Oleh : Ummu Hanif, Pemerhati Sosial Dan Keluarga
MenKopUKM Teten Masduki berkunjung ke Pondok Pesantren Sunan Drajat yang terletak di Kabupaten Lamongan, Jawa Timur, dan ia melihat peran sebagai akselerator ekonomi setempat dapat dilakukan dengan baik oleh pondok pesantren itu. Pondok pesantren yang memiliki luas lahan kurang lebih 104 hektare ini memiliki beberapa unit bisnis yang dijalankan seperti air mineral, garam, jamu, percetakan, mini market, dan paling baru ialah restoran. Ia menambahkan, Pondok Pesantren Sunan Drajat juga memiliki tugas dalam pengembangan ekonomi masyarakat dan bisa menjadi role model bagi pesantren lain. (www.tvonenews.com, 23/03/2023)
Pemerintah begitu gencar menyasar santri, mahasiswa, dan pemuda untuk bisa berkontribusi dalam meningkatkan perekonomian nasional. Mereka diminta untuk aktif di berbagai giat usaha ekonomi kreatif di masing-masing daerah, mengingat salah satu peran strategis pesantren adalah mendukung perekonomian syariah.
Terlebih lagi, jumlah pesantren mencapai 36.080 dengan jumlah santri sekitar 4,2 juta orang. Sebanyak 12.469 atau 39,7% pesantren memiliki potensi ekonomi yang bisa menjadi motor penggerak ekonomi kerakyatan, ekonomi syariah, dan UMKM halal. (Radar Bogor, 15/09/2022).
Untuk mendukung program ini, pemerintah mengeluarkan Peraturan Presiden No. 114/2020, sebagai payung hukumnya. Dalam peraturan tersebut dinyatakan bahwa edukasi dan literasi keuangan merupakan elemen penting. Dan bahwa segmen pelajar/santri dan masyarakat sekitar pondok pesantren merupakan sasaran prioritas dalam peningkatan inklusi keuangan di Indonesia. Hal ini tertuang dalam Strategi Nasional Keuangan Inklusif (SNKI).

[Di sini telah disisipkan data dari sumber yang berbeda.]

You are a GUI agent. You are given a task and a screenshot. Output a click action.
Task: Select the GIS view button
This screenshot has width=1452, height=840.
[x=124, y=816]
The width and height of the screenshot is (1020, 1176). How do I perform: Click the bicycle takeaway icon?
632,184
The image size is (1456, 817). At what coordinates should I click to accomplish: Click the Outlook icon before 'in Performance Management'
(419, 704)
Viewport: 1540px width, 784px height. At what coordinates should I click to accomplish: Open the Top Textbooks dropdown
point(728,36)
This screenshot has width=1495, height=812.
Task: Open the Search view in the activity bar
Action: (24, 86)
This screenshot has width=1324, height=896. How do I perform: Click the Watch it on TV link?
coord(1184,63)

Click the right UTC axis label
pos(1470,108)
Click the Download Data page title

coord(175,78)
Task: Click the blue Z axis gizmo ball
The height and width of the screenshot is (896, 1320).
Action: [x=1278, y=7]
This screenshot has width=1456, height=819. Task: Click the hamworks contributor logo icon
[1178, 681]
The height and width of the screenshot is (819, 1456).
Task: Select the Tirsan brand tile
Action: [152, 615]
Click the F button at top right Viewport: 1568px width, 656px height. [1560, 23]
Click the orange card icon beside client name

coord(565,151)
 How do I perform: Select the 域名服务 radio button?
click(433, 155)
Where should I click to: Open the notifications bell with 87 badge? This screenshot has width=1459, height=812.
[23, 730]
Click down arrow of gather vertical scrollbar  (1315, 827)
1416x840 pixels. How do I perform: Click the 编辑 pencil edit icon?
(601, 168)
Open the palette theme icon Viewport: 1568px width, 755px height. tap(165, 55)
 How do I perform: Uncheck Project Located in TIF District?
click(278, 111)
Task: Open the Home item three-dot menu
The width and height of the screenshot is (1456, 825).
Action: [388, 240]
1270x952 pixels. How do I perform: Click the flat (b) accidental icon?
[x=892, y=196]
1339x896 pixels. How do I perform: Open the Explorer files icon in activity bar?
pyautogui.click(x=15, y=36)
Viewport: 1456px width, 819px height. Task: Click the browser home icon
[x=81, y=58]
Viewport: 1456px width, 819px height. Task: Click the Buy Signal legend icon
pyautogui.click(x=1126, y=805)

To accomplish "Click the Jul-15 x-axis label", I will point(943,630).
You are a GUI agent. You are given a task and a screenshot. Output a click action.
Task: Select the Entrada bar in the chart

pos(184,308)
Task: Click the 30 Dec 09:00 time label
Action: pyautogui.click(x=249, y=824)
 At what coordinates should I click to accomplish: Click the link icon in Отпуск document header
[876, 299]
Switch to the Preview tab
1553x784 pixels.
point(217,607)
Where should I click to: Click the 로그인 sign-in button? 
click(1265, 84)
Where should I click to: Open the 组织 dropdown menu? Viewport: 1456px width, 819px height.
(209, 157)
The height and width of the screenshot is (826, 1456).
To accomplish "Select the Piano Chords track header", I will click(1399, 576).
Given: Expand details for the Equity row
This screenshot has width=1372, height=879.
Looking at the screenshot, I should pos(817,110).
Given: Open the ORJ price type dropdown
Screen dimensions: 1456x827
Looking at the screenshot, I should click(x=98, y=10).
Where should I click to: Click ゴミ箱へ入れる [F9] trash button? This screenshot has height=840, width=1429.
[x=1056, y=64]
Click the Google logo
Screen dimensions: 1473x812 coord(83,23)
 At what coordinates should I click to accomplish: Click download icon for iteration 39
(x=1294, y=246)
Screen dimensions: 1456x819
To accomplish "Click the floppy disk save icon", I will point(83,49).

Pengembangan ekonomi pesantren, dilakukan melalui penguatan kewirausahaan, lembaga keuangan mikro syariah, sektor riil, dan upaya ketahanan pangan bermuara pada kesejahteraan masyarakat pesantren. Sepintas tampak bagus, tetapi justru akan mencetak para santri sebagai buruh kapitalisme.
Corak pesantren yang telah melekat sebagai lembaga pendidikan agama dan dakwah, kini terkikis dengan kebijakan pemerintah lewat program ini. Harapan santri sebagai penerus ulama pun menjadi kandas.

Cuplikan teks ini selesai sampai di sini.